- Exercise aim -
Render everything in the material from the line containing "Where should I click to: Zoom" down to the line containing "Action: click(620, 219)", both ends included, as a Markdown table with the columns Row and Line. Number each line in order and skip the blank ones.

((

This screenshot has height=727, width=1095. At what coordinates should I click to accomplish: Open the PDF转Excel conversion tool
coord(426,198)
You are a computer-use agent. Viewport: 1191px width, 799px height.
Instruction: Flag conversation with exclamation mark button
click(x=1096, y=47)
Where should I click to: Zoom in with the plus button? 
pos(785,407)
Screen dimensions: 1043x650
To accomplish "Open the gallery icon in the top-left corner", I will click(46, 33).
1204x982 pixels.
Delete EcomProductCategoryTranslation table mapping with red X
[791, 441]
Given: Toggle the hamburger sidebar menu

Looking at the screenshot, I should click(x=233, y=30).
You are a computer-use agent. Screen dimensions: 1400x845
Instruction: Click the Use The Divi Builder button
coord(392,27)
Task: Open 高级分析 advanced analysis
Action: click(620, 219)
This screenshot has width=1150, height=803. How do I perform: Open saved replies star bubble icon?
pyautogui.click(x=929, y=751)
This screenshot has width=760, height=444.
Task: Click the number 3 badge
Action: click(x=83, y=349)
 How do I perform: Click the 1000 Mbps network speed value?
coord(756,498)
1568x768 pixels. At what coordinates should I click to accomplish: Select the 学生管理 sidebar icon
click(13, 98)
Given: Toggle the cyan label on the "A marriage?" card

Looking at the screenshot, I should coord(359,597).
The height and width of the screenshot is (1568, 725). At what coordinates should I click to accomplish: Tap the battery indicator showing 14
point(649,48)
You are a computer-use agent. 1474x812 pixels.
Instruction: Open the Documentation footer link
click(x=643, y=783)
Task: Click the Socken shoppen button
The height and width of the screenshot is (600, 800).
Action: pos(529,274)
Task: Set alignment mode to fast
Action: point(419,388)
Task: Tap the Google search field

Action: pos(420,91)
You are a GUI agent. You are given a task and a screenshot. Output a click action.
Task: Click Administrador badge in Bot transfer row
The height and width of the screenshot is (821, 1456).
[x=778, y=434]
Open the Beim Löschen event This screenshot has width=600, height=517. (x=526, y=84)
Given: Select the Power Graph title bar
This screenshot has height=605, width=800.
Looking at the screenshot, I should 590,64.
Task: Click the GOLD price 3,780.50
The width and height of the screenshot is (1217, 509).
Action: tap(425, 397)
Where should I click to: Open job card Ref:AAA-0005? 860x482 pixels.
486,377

))

- Correct result -
| Row | Line |
|---|---|
| 1 | Where should I click to: Zoom in with the plus button?  |
| 2 | pos(785,407) |
| 3 | Screen dimensions: 1043x650 |
| 4 | To accomplish "Open the gallery icon in the top-left corner", I will click(46, 33). |
| 5 | 1204x982 pixels. |
| 6 | Delete EcomProductCategoryTranslation table mapping with red X |
| 7 | [791, 441] |
| 8 | Given: Toggle the hamburger sidebar menu |
| 9 | Looking at the screenshot, I should click(x=233, y=30). |
| 10 | You are a computer-use agent. Screen dimensions: 1400x845 |
| 11 | Instruction: Click the Use The Divi Builder button |
| 12 | coord(392,27) |
| 13 | Task: Open 高级分析 advanced analysis |
| 14 | Action: click(620, 219) |